If not, an attack on a service running the same user could
exploit Apache too! Also, make sure root owns the rights to
Apache's config and binary files.
-
Turn off all features you do not need, including directory
browsing, CGI, and SSI. All features add a level of exploit, and
if you're not using it, you're incurring the liability for
nothing.
-
Disable support for
directory-level .htaccess files by issuing
AllowOverride None in your
httpd.conf file.
-
Set restrictive limits on anything you can safely limit,
including the maximum request, timeout, concurrent connections,
and IP addresses allowed to access certain resources. Granted
that some or all of these may not be able to be limited
depending on the situation, but the more limited, the better in
security terms.
A HOWTO on Optimizing PHP with Tips and Methodologies
Web developer and systems administrator John Lim11
of PhpLens provides some excellent information in regards to
optimization into PHP. Not only does he provide concrete things that
can be done to optimize scripts, but he also provides a good
information about the tradeoff between scalability and speed:
- If RAM isn't an issue, scripts can be tuned for more speed
(in terms of CPU seconds). PHP runs multiple copies of the same
script for each request.. Oftentimes, the same job can be done
with fewer executions (minimizing CPU time needed), but the
tradeoff is that more RAM is needed to store the data processed.

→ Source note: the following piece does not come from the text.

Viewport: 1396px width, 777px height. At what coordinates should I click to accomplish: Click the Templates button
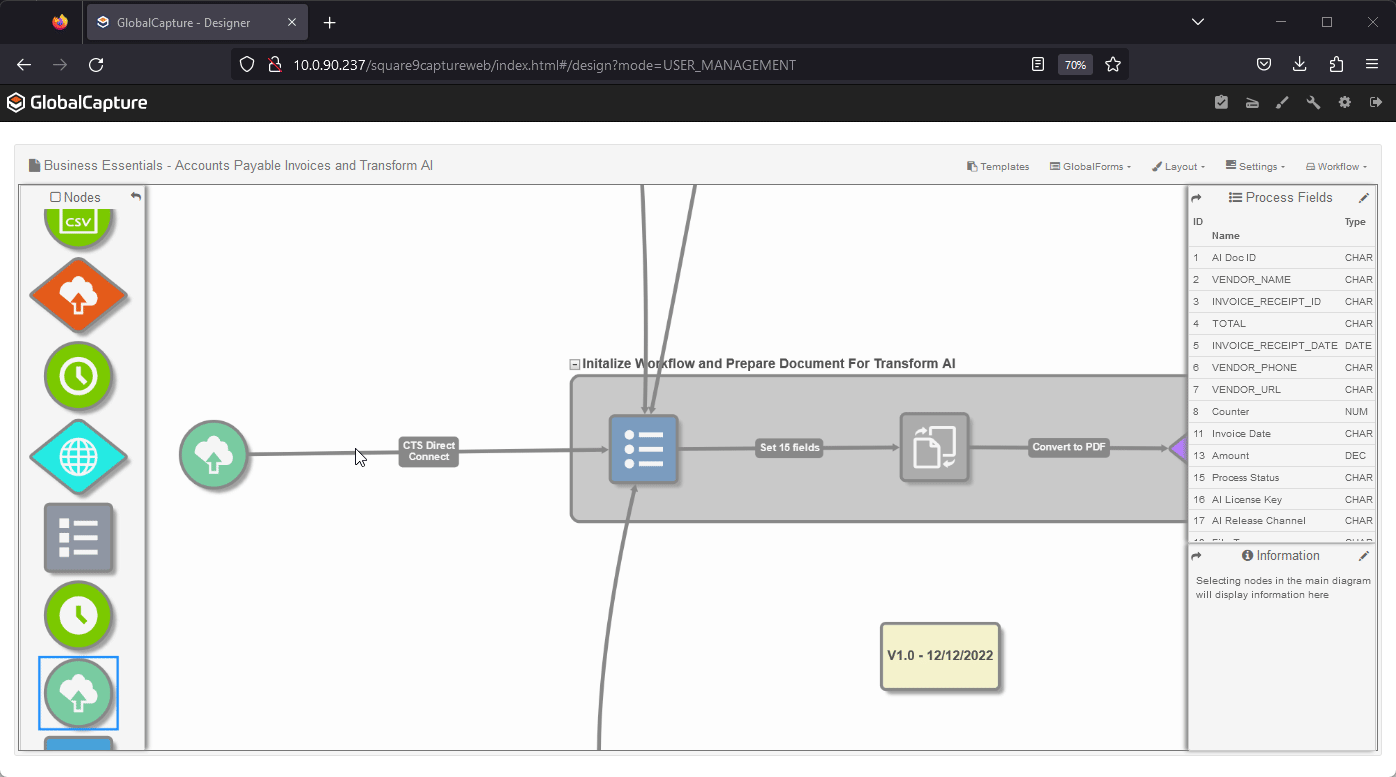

Scripts that are memory efficient often use more CPU cycles.
More individual executions are made and data is handled in
smaller chunks, resulting in less need for memory. Lim provides
a nice graph and example of two scripts performing the same task
to illustrate this point.
- Optimize for output file sizes, since PHP can only
push as much data back to the browser as is the size of the
network connection.
- Watch the shared memory. Too little spread amongst multiple
copies running brings PHP scripts to a crawl.
- Avoid hard disk reads as much as possible. If RAM is
available, consider creating RAM disk caches for flat-file data
that is read frequently.
- Optimize code up front and consider scalability,
flexibility, and speed. Decide what tradeoffs the project will
tolerate, as Lim says you can't achieve 100% in all three areas.
Optimizing after the fact takes longer than doing it right the
first time.
- Use a PHP optimizer, such as Zend Optimizer. According to
the data Lim provides, these optimizers almost always crank up
performance on servers that recieve moderate traffic.
- Benchmark functions, both built-in and custom written. This
is fairly simple, requiring only a few lines involving microtime
calculations. Also, the ApacheBench tool is a handy way to
stress test without having to have real, live traffic.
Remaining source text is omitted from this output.